Clients often will approach an attorney in an initial consultation by clearly stating that “I know what I want.” What he or she is often unaware of, however, is that in the absence of mindfulness, what he or she is likely articulating is likely to be ego-driven needs to “be right,” “take the high road,” not to be deprived of what I am due,” etc. The attorney is likely to be instructed to obtain this articulated result for the client, and will embark on a course of action borne of the attorney’s conceived strategy which, by definition, is deprived of any real sense of the intricacies of the relationship between the parties. Unfortunately, it is often within these intricacies that optimal solutions and approached can be found, and the client is in the best position to access these solutions through the cultivation of mindful attention to his or her present-moment experience.

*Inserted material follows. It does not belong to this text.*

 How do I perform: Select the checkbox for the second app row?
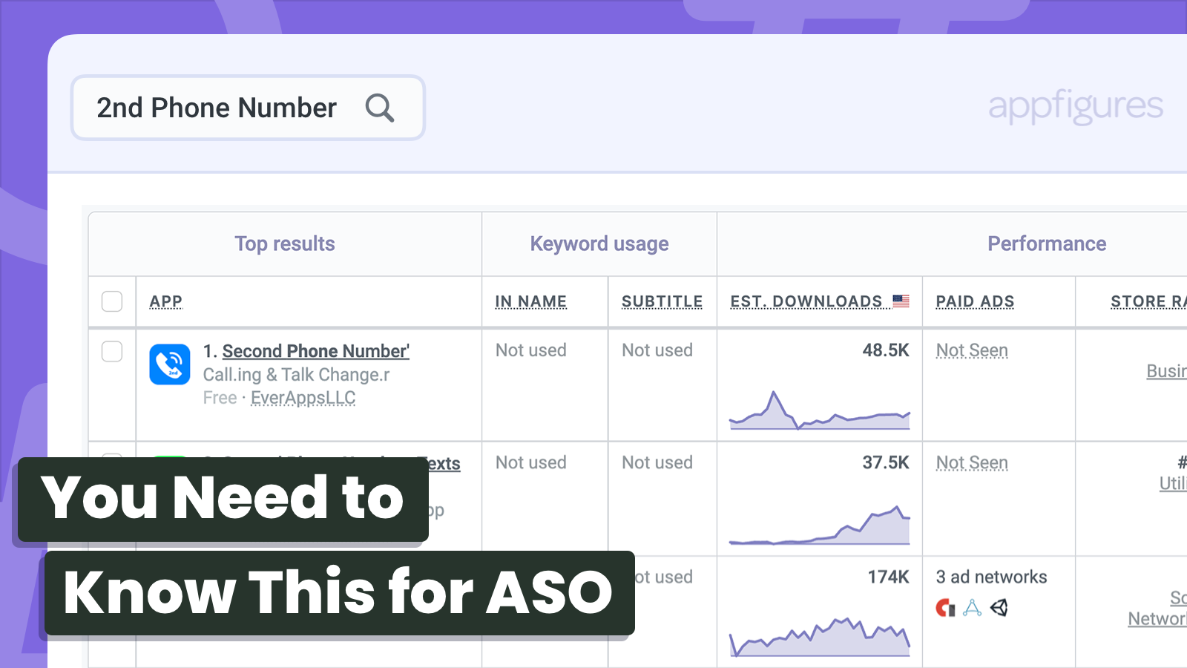[x=111, y=462]
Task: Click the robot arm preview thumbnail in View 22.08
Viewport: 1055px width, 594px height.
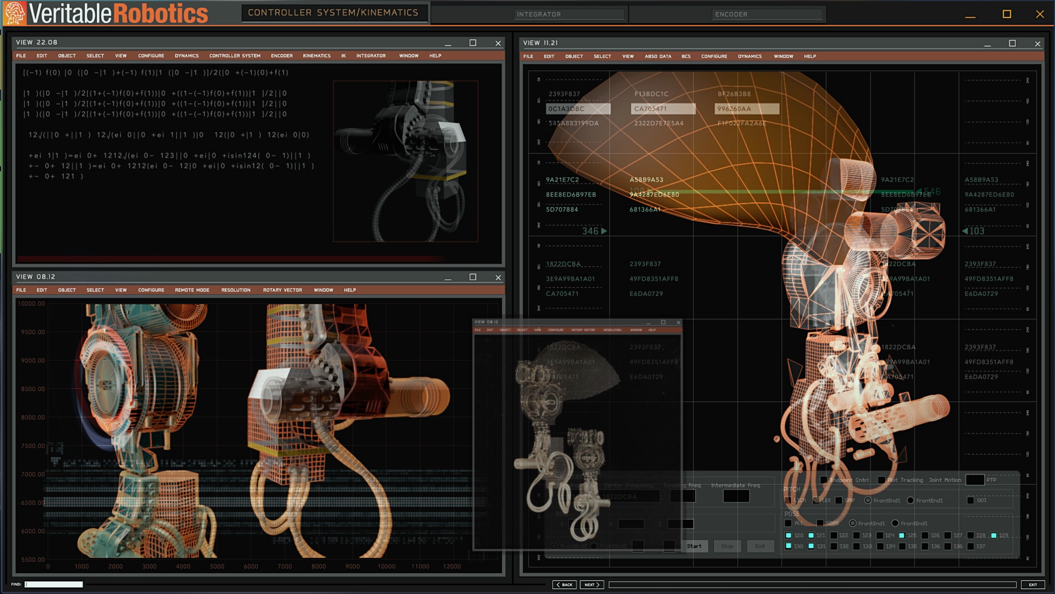Action: coord(405,161)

In holistic law, the attorney works closely with the client to heighten his or her consciousness in a way that is conducive to identification of optimal solutions and approaches. Without this process – usually ignored by traditional law practice – the likely best case scenario outcome will be some short-term sense of vindication and/or financial compensation that will soon leave the client feeling unsatisfied. In the process, the attorney has missed an opportunity to provide lasting, sometimes transformational, solutions to the client.